A la distancia se iban dibujando los salares. Al verlos me daba la impresión de que nos encontraríamos con gigantescos cerros nevados. Cuando al fin nos acercamos, descubrí que no se trataba más que de un espejismo y caí en cuenta de la idiotez de mi pensamiento al creer que con ese calor podría haber siquiera un ápice de nieve. Un súbito antojo por montículos de helado de crema comenzó a ocupar mi mente, pero me quedé callada mientras frotaba mi estómago para apaciguar el hambre.

Luego de dejar aquellos fríos cerros imaginarios atrás, fue que sentí un repentino temblor en el auto. Salí de mi helado ensueño para descubrir a Martín que se esforzaba por mantener el control del vehículo mientras este derrapaba. El auto iba de un lado a otro y me dio la impresión de que volcaríamos si no frenábamos, sin embargo Martín no puso el pie en el freno y apretó con tanta fuerza el manubrio que pensé que lo arrancaría. Finalmente consiguió domarlo y llevarlo hasta un costado de la carretera. Yo me sobaba el vientre, agradeciendo a Dios que ningún camión hubiera pasado justo en ese momento. Martín, en cambio, se sacó el cinturón y bajó del auto para ver qué había pasado.

—Mira, ven a ver esto —dijo acercándose a mi ventana.

Me bajé del Morning y noté que la rueda trasera derecha se había rajado en un costado.

—Mierda, ¿qué hacemos? —pregunté, no podía ocultar una sonrisita de triunfo.

—Nada, cambiamos el neumático y seguimos —respondió desentendiéndose de mi sonrisa.

—¿Necesitas ayuda?

—No, puedo hacerlo yo solo.

Guardé silencio y me quedé parada frente al auto. Ya se estaba haciendo tarde y corría una brisita agradable. Los cerros y todo el desierto iban adoptando también tonalidades de atardecer: ahora era rojo arcilla, pero pronto iría tornándose violeta en la medida que la noche comenzara a ejercer su influencia. En ese momento pensé que las cosas no tienen colores fijos, sino que estos cambian según diferentes factores. Miré mi barriga y vi cómo el sol de la tarde la hacía resplandecer débilmente. Cuando fuera de noche ya no tendría brillo alguno y desaparecería en la oscuridad total de aquel lugar. Un deseo por ponerme a llorar ahí mismo se apoderó de mí.

—¿Qué te pasa Cata? —preguntó Martín.

—No creo que pueda.

—¿Qué cosa?

—Hacer este viaje, hacer… —Entonces comencé a gemir, impidiéndome terminar aquellas palabras que tanto deseaba decirle.
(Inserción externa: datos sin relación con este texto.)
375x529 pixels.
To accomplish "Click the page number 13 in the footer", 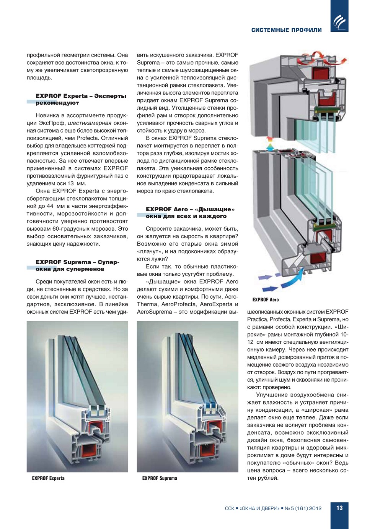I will pos(339,508).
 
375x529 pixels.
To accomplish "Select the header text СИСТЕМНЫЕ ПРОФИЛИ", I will pos(286,30).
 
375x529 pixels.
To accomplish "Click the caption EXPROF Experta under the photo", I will pos(48,478).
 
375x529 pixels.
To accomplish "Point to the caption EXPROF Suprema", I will pos(160,478).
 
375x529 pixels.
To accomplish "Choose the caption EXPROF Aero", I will pos(266,300).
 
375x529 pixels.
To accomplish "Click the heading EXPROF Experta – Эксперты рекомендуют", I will pos(81,99).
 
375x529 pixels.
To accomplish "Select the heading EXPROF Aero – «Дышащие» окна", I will pos(190,213).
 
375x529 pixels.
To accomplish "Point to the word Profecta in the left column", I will pos(87,138).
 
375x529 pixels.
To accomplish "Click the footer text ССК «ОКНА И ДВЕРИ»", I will pos(252,508).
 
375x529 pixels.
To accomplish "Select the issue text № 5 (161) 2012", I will pos(303,508).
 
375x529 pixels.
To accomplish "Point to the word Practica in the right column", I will pos(257,319).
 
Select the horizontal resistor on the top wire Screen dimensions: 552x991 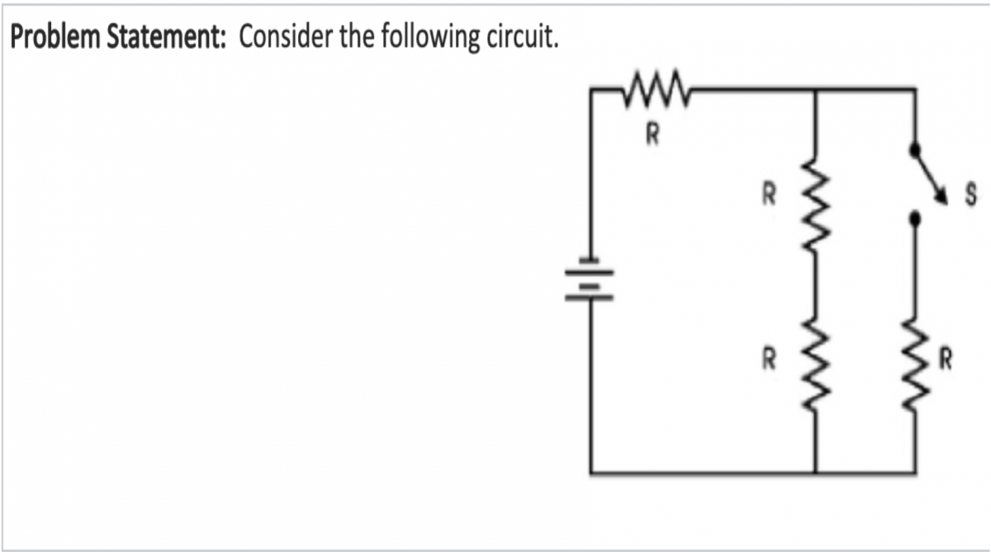coord(653,85)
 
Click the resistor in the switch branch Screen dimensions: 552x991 coord(914,360)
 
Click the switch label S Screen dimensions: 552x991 coord(971,198)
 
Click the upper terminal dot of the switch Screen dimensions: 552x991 coord(914,150)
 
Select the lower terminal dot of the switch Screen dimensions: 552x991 coord(914,220)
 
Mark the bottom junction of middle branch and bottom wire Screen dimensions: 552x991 coord(816,473)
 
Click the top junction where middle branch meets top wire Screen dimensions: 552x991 coord(816,85)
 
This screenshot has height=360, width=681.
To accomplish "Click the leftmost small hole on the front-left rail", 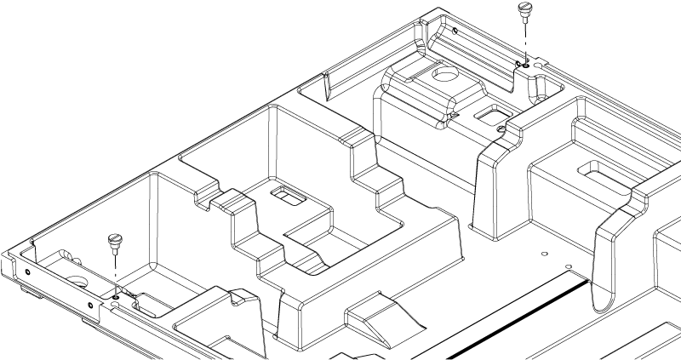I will point(28,272).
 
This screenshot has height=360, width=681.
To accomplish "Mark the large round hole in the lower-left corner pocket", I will point(75,281).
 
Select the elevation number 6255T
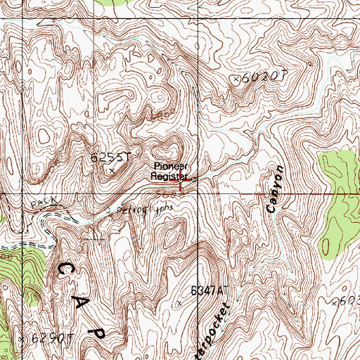[x=111, y=158]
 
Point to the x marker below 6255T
[x=111, y=169]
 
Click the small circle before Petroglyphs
[x=106, y=209]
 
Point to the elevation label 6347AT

Martín se acercó hasta mí y me abrazó. Sentí su respiración sobre mi espalda y noté cómo mis lágrimas mojaban el hombro de su camisa. Me apartó y sujetó de los hombros, mirándome a fondo con sus ojos café.

—Yo también tengo miedo, pero es lo mejor. Tú sabes que es así, Cata.

—Sí…

—Mira, tenemos mucho por delante. No podemos arrepentirnos ahora, si tuviéramos dinero la historia sería otra.

Nos separamos. Yo seguía enjugándome las lágrimas mientras Martín volvía al auto. Decidí entrar y sentarme en lo que esperaba a que terminara. Entonces podríamos retomar el camino, en silencio, en completo silencio. Vi hacia la infinitud de la carretera. Nuestro destino estaba todavía muy distante, me pareció que incluso podría ser un espejismo. Sí, seguro eso sería. Una simple ilusión: no había final, no había decisiones, tampoco doctores o arrepentimientos. Me convencí de esta idea y volví a ver mi vientre que ahora resplandecía y se agitaba en la promesa de un futuro color atardecer.

—Todo va a estar bien, amor —dije mientras acariciaba mi estómago.